"Upon what condition?"
"That you tell me honestly why you would choose to ride twenty miles to Notley rather than twelve to Mattapany."
"Good Derrick," answered the groom, "it is but as a matter of horsemanship. You have a broader road, and mine is a path much beset with brush-wood. I like not the peril of being unhorsed."
"There is a lie in thy face, John Alward;—the Mattapany road is the broadest and best of the two—is it not so, Pamesack?"
"It is the first that was opened by the white man," replied the Indian; "and more people pass upon it than the other."
"John," said the falconer, "you are a coward.
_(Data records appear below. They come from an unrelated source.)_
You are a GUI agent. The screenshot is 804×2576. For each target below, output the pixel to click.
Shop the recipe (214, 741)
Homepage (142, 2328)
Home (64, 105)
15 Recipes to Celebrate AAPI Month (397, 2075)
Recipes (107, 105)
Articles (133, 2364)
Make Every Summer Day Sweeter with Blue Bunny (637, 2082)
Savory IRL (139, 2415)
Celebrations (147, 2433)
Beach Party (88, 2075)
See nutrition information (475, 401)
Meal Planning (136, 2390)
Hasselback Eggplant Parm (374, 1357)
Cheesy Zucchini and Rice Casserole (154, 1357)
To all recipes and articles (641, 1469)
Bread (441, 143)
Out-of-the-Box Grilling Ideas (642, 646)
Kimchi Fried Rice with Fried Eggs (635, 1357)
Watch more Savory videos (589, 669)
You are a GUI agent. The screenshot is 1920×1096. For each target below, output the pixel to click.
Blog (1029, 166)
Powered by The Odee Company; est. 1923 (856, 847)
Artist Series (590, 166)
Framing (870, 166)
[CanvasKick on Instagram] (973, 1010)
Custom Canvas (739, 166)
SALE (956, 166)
I will not put you to the inventing another lie, but will wager I can tell you at one guess why you would change with me."
"Out with it, Master Derrick!" exclaimed the bystanders.
"Oh, out with it!" repeated John Alward; "I heed not thy gibes."
"You fear the cross road," said the falconer; "you will not pass the fisherman's grave."
"In troth, masters—I must needs own," replied the groom, "that I have qualms. I never was ashamed to tell the truth, and confess that I am so much of a sinner as to feel an honest fear of the devil and his doings. I have known a horse to start and a rider to be flung at the cross road before now:—there are times in the night when both horse and rider may see what it turns one's blood into ice to look at. Nay, I am in earnest, masters:—I jest not."